Reading passage
_ _ _ _
Publication: Science Translational Medicine  09 Oct 2019: Vol. 11, Issue 513, eaay2574

Authors: Salo N. Ooft,Fleur Weeber, Krijn K. Dijkstra, Chelsea M. McLean, Sovann Kaing, Erik van Werkhoven, Luuk Schipper, Louisa Hoes, Daniel J. Vis, Joris van de Haar, Warner Prevoo, Petur Snaebjornsson, Daphne van der Velden, Michelle Klein, Myriam Chalabi, Henk Boot, Monique van Leerdam, Haiko J. Bloemendal, Laurens V. Beerepoot, Lodewyk Wessels, Edwin Cuppen, Hans Clevers and Emile E. Voest

Abstract

There is a clear and unmet clinical need for biomarkers to predict responsiveness to chemotherapy for cancer. We developed an in vitro test based on patient-derived tumor organoids (PDOs) from metastatic lesions to identify nonresponders to standard-of-care chemotherapy in colorectal cancer (CRC). In a prospective clinical study, we show the feasibility of generating and testing PDOs for evaluation of sensitivity to chemotherapy. Our PDO test predicted response of the biopsied lesion in more than 80% of patients treated with irinotecan-based therapies without misclassifying patients who would have benefited from treatment. This correlation was specific to irinotecan-based chemotherapy, however, and the PDOs failed to predict outcome for treatment with 5-fluorouracil plus oxaliplatin. Our data suggest that PDOs could be used to prevent cancer patients from undergoing ineffective irinotecan-based chemotherapy.
_ _ _ _
Information supplied
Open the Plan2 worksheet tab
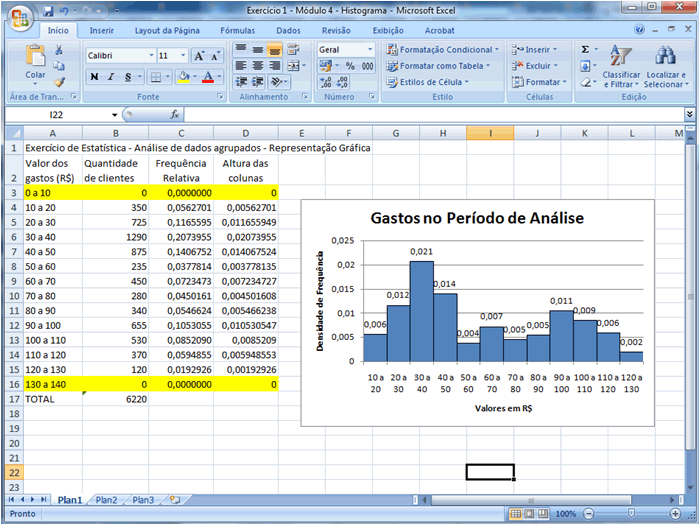The height and width of the screenshot is (525, 699). pyautogui.click(x=107, y=499)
_ _ _ _
What you have to do
Can you reproduce the full colorectal cancer organoid abstract above, word for word from the publication line to the final sentence?

Written answer
Publication: Science Translational Medicine  09 Oct 2019: Vol. 11, Issue 513, eaay2574

Authors: Salo N. Ooft,Fleur Weeber, Krijn K. Dijkstra, Chelsea M. McLean, Sovann Kaing, Erik van Werkhoven, Luuk Schipper, Louisa Hoes, Daniel J. Vis, Joris van de Haar, Warner Prevoo, Petur Snaebjornsson, Daphne van der Velden, Michelle Klein, Myriam Chalabi, Henk Boot, Monique van Leerdam, Haiko J. Bloemendal, Laurens V. Beerepoot, Lodewyk Wessels, Edwin Cuppen, Hans Clevers and Emile E. Voest

Abstract

There is a clear and unmet clinical need for biomarkers to predict responsiveness to chemotherapy for cancer. We developed an in vitro test based on patient-derived tumor organoids (PDOs) from metastatic lesions to identify nonresponders to standard-of-care chemotherapy in colorectal cancer (CRC). In a prospective clinical study, we show the feasibility of generating and testing PDOs for evaluation of sensitivity to chemotherapy. Our PDO test predicted response of the biopsied lesion in more than 80% of patients treated with irinotecan-based therapies without misclassifying patients who would have benefited from treatment. This correlation was specific to irinotecan-based chemotherapy, however, and the PDOs failed to predict outcome for treatment with 5-fluorouracil plus oxaliplatin. Our data suggest that PDOs could be used to prevent cancer patients from undergoing ineffective irinotecan-based chemotherapy.